Tuesday, November 19, 2019

Okay! Kitchen is done!

Now on to the next thing, which is all the things. You know, the Thanksgiving/Christmas presents/performing/baking extravaganza that makes late November-January go by in a blink.

Stress may or may not also be a component; I’ll have to let you know in a week or so, now that all of the whatchamacallit has hit the fan of my life.

I also did something which may or may not end up being the stupidest thing I’ve ever done: I had my huge lip mole removed. It used to be a little brown mole, but then when I was a teenager, I bugged my Mom enough that she let me get it snipped off at the dermatologist. Easy peasy, except that the little brown mole wasn’t the real mole. There was a big flesh-colored bad boy brewing underneath there, and a few years later, that thing came out, and the dermatologist was like, “No way, José.”

I don’t think she actually said that; it’s just the way I’ve built up the story in my mind as I obsess over the massive wad of skin hanging out by my mouth and generally making me look like even more of a weirdo.

Also, I had convinced myself that my unborn conjoined twin was inside that mole. Not so, but it made a nice back story to tell myself.

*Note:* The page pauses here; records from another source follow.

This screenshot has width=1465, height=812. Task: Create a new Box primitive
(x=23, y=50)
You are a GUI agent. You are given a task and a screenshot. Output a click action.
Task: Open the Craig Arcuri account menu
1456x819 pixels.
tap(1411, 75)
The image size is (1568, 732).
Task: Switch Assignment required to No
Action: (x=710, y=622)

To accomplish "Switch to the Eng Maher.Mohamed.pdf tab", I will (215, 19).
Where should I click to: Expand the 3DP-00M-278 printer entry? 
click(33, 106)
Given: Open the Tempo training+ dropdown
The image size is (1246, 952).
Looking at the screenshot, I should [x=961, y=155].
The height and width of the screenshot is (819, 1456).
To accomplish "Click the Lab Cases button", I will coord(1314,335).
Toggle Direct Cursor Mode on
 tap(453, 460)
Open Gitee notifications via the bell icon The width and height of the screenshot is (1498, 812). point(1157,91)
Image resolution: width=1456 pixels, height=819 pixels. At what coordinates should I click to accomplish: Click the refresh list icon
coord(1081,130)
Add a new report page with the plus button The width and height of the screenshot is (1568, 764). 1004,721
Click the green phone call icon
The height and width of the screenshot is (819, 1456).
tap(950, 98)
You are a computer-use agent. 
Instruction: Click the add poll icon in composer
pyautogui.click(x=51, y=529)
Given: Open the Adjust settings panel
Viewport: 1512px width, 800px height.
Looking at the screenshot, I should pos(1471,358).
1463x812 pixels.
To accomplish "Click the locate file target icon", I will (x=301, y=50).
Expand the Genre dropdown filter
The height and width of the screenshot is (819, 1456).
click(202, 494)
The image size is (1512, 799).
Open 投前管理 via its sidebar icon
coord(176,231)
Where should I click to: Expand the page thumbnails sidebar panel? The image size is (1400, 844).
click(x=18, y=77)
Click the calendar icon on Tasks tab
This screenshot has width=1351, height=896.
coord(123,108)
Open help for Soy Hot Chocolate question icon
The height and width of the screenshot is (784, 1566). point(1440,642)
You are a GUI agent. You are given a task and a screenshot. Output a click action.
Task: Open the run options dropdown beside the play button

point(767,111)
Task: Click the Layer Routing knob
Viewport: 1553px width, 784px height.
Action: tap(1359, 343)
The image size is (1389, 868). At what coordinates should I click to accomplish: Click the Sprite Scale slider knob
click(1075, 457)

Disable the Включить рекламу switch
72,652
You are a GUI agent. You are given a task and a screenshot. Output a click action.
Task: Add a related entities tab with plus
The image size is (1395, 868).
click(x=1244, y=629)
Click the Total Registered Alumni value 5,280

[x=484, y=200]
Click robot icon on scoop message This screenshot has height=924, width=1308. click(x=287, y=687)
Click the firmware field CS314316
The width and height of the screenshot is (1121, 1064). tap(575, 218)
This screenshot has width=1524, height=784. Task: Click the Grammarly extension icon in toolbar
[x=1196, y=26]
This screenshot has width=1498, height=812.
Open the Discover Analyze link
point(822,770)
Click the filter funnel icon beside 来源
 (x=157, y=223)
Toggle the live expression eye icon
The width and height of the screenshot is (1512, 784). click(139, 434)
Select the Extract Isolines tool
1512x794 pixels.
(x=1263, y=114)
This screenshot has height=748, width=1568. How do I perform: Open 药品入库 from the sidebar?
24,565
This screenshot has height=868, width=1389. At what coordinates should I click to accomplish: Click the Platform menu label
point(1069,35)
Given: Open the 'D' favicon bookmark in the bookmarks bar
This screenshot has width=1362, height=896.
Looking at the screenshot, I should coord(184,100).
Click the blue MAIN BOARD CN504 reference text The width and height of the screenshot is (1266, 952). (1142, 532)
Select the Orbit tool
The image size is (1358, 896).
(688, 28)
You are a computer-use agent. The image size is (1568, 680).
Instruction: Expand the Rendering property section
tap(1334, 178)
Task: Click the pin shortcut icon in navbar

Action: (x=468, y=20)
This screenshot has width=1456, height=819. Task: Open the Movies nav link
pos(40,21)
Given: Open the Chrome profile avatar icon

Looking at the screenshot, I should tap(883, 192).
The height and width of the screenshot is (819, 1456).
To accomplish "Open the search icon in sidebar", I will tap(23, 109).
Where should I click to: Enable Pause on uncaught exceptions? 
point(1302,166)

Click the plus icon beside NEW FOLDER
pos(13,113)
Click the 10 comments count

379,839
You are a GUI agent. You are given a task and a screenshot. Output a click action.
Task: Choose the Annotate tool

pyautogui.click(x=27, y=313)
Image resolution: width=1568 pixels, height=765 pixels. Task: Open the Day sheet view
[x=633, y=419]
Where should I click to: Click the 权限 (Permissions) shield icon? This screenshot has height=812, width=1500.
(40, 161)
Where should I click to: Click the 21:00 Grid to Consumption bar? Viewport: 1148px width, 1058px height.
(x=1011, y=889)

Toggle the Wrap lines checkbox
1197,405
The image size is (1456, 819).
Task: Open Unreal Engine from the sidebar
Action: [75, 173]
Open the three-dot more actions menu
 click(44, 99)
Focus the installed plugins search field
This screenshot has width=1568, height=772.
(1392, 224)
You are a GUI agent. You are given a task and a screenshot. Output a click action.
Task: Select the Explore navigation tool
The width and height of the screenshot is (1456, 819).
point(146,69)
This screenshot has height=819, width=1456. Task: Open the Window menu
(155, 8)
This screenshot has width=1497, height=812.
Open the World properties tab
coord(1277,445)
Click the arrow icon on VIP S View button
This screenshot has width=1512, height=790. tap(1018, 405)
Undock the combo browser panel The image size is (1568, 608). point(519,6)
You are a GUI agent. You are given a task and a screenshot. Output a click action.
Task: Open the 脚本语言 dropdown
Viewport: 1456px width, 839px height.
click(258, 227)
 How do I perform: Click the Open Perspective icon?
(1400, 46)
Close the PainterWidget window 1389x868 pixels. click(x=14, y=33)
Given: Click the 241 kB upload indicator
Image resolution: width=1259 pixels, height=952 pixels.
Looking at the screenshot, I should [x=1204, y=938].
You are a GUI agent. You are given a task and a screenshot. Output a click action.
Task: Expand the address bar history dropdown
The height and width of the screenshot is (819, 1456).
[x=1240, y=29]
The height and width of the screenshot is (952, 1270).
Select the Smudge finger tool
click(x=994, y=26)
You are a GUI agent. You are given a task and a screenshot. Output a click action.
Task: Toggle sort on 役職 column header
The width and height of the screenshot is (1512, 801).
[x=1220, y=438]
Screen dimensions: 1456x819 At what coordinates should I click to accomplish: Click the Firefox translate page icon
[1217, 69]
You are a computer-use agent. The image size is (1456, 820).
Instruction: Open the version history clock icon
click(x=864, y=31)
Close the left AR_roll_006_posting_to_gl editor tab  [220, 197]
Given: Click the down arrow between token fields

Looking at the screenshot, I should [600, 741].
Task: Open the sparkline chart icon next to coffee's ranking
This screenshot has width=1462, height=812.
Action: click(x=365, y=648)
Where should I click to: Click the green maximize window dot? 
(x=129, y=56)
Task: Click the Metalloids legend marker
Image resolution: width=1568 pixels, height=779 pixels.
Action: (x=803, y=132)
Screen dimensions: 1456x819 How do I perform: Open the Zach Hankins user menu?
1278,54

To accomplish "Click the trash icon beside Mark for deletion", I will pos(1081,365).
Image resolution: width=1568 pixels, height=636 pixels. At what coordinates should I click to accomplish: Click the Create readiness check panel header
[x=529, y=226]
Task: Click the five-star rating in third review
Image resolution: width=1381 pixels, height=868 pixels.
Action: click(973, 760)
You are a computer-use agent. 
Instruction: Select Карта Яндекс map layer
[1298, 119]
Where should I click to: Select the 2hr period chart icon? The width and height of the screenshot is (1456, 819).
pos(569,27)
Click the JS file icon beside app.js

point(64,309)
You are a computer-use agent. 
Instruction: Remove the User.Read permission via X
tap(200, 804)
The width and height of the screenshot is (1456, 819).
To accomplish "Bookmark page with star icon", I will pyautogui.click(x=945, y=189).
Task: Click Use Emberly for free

Anyway, I finally went to a plastic surgeon, it was completely covered by my insurance, and so it got cut off on Friday. Except that it made a way huger cut than I’d imagined and now I’m paranoid about looking like the Joker for the rest of my life.

So, yeah, holiday parties and singing with a ginormous three-sided square right in the middle of my face should be fun. I’ve already done one gig, and I’ve seen the pictures, and whoa. Good call, me. 18 stitches. Six little ones on each side. Yeah, it looks pretty phenomenal.

But maybe, just maybe, it’ll turn out okay.

Or not. Just in case, I should probably get started on a sweet nickname. I’ve already decided that I’m gong to tell people I got in a knife fight with a puppy over a piece of cheese. That sounds pretty cool and tough, so I can at least keep my street cred.